Depois de ser registada e de ter formalizado um pedido de asilo, foi informada de que a sua entrevista de asilo só deveria ocorrer em 2021, mais de um ano depois. Havia ainda o pedido de reunificação familiar com a filha e o neto, que vivem atualmente em França. O pedido foi ignorado. Como não tinha apoio jurídico, restava-lhe esperar.
Durante meses não teve acesso aos cuidados de saúde de que necessitava e, em consequência dessa negligência, a sua saúde física e mental deteriorou-se.
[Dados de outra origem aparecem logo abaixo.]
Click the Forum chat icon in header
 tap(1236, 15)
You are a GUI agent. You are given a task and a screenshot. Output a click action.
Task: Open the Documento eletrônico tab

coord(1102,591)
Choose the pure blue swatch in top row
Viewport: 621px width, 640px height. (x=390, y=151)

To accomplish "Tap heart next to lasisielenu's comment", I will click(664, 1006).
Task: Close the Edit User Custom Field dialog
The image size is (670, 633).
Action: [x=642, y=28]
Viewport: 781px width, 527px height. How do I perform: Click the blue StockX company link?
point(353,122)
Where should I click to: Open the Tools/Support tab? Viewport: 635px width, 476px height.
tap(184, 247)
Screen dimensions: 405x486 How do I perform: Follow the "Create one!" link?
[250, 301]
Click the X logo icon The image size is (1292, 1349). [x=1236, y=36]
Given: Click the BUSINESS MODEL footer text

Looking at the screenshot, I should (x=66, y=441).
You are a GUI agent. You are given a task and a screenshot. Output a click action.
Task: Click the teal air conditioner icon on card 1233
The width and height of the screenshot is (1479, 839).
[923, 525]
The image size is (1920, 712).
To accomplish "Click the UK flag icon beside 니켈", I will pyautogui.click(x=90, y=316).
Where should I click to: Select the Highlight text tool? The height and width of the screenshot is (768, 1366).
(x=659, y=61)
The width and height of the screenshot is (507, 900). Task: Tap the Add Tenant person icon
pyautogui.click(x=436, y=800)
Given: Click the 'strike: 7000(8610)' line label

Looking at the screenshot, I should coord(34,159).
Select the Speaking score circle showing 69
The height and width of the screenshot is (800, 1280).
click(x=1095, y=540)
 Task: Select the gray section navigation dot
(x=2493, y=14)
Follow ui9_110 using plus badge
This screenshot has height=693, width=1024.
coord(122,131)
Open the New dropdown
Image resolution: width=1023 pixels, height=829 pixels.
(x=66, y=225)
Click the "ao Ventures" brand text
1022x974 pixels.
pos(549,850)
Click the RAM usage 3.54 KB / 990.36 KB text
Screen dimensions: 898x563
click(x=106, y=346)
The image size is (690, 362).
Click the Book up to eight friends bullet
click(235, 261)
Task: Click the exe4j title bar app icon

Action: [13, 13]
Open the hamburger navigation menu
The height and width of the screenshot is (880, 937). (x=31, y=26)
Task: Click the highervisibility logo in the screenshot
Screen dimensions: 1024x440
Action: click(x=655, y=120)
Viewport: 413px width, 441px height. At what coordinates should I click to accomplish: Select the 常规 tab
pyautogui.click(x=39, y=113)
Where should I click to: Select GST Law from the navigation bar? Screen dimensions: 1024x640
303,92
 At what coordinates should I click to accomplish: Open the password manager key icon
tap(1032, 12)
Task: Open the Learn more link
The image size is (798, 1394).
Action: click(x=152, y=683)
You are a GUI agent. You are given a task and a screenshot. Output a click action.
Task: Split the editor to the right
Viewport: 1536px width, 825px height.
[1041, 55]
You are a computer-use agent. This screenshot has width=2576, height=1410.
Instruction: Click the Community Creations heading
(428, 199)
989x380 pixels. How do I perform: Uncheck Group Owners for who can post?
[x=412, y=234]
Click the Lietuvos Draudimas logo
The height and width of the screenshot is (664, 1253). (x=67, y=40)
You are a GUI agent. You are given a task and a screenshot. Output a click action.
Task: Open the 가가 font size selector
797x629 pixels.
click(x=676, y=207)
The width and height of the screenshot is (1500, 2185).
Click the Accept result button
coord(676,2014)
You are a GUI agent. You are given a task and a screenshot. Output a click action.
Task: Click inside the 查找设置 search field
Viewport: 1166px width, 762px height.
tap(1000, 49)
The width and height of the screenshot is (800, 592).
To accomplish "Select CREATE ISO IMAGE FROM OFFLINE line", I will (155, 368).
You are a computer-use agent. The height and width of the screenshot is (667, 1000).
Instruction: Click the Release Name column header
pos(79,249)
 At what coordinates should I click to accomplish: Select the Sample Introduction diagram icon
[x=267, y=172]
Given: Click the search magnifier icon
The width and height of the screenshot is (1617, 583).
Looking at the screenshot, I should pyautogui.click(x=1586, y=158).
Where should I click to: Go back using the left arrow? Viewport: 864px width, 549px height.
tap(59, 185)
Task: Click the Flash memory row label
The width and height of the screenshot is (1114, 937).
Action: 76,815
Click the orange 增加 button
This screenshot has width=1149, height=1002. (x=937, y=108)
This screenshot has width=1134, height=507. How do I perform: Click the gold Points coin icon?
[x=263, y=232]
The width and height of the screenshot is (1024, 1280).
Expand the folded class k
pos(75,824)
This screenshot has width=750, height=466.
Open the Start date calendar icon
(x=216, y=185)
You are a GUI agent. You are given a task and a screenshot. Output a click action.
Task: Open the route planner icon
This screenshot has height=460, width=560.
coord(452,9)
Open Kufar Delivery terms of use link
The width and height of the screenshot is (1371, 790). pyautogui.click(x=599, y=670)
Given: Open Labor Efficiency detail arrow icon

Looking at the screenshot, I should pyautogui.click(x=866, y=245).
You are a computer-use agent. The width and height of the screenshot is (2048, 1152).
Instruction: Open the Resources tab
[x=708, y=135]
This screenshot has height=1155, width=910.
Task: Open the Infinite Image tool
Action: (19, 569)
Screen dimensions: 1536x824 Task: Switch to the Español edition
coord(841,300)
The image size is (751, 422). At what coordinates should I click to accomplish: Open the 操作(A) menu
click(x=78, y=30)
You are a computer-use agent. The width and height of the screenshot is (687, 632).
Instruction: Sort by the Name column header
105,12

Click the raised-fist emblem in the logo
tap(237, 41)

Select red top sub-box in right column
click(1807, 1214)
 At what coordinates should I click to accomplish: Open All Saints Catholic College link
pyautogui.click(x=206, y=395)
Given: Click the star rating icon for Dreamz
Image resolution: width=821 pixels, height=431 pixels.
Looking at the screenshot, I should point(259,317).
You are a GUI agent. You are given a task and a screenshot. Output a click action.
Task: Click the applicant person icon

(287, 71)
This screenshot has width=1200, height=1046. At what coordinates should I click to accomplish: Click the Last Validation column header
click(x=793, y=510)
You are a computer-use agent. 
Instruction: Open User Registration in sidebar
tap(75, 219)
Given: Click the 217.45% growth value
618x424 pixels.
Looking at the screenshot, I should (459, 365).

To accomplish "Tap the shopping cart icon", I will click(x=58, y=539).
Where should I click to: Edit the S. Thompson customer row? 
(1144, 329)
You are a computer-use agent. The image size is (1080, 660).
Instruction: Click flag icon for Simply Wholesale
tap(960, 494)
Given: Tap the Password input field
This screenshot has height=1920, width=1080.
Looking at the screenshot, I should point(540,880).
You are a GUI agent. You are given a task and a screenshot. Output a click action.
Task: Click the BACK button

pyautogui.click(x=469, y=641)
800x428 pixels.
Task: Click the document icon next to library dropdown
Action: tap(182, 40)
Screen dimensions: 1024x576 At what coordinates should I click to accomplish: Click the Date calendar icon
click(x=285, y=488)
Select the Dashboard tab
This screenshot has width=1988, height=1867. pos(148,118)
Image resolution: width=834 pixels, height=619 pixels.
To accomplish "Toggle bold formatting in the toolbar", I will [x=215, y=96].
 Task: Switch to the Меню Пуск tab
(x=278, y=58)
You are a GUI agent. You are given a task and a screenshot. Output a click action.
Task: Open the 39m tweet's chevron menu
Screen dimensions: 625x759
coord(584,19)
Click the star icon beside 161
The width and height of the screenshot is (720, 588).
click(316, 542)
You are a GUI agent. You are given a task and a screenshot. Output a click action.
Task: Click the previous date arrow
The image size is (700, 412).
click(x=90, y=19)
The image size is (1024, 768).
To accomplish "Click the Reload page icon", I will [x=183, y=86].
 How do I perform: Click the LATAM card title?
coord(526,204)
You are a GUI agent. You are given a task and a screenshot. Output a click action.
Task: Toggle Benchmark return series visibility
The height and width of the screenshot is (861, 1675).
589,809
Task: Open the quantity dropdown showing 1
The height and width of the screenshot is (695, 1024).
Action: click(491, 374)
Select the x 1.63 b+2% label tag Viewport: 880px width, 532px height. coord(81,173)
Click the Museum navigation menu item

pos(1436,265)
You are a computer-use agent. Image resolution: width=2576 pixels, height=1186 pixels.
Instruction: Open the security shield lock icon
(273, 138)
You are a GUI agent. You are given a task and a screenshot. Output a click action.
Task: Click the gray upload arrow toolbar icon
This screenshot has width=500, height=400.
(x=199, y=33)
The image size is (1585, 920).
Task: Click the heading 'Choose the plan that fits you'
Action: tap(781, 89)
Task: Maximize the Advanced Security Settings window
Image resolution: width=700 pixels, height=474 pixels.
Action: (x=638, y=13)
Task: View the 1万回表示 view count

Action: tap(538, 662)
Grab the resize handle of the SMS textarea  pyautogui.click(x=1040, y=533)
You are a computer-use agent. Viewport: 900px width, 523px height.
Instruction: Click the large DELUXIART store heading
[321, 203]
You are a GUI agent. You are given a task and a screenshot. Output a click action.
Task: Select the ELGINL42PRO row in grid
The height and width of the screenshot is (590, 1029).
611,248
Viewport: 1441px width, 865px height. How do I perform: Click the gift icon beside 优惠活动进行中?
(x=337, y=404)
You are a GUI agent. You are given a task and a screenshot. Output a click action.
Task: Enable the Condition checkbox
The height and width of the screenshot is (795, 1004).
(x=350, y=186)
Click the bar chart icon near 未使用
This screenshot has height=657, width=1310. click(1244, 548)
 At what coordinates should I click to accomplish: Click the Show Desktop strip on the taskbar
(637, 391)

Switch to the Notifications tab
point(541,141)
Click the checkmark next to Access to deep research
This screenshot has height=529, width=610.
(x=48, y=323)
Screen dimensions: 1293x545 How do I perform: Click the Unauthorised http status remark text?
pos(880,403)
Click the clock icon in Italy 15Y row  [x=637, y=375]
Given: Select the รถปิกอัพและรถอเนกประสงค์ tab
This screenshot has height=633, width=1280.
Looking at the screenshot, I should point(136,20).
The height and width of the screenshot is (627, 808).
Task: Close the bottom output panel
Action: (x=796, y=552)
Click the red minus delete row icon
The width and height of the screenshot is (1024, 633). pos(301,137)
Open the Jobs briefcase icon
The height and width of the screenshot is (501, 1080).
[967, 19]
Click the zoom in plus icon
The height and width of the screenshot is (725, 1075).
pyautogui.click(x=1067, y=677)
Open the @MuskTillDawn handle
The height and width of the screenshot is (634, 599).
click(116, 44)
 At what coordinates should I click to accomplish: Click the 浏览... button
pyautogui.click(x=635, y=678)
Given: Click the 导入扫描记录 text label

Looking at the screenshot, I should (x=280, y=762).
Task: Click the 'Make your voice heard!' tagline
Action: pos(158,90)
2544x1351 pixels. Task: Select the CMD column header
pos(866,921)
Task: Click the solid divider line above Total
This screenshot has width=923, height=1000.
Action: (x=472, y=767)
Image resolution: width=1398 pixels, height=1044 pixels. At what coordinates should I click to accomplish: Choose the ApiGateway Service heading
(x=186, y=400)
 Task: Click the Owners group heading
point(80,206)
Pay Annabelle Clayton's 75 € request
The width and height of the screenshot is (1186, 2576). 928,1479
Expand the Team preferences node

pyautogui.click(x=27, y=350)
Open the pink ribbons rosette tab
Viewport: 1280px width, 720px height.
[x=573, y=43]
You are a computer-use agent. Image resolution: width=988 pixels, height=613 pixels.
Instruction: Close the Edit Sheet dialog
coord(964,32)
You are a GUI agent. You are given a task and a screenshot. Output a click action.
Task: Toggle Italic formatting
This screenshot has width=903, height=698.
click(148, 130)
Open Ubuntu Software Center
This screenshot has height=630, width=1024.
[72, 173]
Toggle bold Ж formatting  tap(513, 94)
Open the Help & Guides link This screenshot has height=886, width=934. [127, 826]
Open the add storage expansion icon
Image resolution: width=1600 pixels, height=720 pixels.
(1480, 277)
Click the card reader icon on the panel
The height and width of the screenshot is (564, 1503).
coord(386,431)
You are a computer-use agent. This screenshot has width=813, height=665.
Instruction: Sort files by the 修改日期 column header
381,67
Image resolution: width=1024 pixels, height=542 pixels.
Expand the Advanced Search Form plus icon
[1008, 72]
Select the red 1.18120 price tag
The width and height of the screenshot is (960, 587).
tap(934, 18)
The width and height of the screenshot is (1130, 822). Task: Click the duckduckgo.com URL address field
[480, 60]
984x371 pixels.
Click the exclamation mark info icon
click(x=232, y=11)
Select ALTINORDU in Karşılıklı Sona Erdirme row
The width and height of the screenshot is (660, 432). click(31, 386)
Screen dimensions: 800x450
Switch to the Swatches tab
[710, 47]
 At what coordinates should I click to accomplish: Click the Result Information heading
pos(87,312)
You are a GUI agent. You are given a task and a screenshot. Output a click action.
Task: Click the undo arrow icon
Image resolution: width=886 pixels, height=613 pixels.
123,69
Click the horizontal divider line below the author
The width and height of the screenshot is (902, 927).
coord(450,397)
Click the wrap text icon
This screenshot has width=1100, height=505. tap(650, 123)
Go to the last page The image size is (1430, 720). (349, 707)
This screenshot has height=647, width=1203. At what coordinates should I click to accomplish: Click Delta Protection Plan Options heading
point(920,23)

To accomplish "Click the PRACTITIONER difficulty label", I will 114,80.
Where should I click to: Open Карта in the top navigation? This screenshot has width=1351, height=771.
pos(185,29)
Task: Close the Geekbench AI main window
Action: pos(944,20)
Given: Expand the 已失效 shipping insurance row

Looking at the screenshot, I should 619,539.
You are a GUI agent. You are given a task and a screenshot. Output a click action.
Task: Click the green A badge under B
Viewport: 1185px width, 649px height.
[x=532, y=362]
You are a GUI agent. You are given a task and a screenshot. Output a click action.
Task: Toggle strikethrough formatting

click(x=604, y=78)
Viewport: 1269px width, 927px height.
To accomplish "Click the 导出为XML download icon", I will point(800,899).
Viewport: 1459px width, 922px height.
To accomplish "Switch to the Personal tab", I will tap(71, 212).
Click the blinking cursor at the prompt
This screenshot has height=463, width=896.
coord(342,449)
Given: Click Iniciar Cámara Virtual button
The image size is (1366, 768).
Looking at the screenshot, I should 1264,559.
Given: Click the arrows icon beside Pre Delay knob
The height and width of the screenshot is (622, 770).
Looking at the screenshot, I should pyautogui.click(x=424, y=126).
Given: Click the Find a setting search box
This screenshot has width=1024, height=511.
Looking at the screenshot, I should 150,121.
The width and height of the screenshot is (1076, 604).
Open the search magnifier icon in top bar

A violenta realidade do campo só piorou com as medidas implementadas em consequência da pandemia. Na noite de 8 para 9 de Setembro de 2020, um incêndio consumiu o Campo de Moria. Layla foi apanhada de surpresa. Conseguiu fugir apenas com a roupa que tinha no corpo e com um pequeno saco onde guardava os seus documentos. Perdeu tudo uma vez mais e foi forçada a ficar na rua praticamente sem acesso a água, comida, casas de banho ou apoio médico.
A 12 de Setembro de 2020, o Governo grego anunciou que o novo Campo de Moria estava pronto. Um dia depois, Layla decidiu e conseguiu entrar, apesar do receio quanto ao que poderia vir a suceder. No início de Outubro de 2020, foi, finalmente, chamada para a entrevista de asilo. Contudo, por ter nacionalidade síria e a Turquia ser classificada pela Grécia como “país seguro” para nacionais da Síria, as autoridades gregas rejeitaram o seu pedido de asilo em Janeiro de 2021. Deverá, na sequência desta decisão, devolvida à Turquia, o que ainda não aconteceu porque, neste momento se encontra à espera da decisão acerca do recurso que apresentou.
Será a decisão inicial alterada? É aceitável que esta seja, quase sempre, a postura da União Europeia e dos seus Estados-Membros?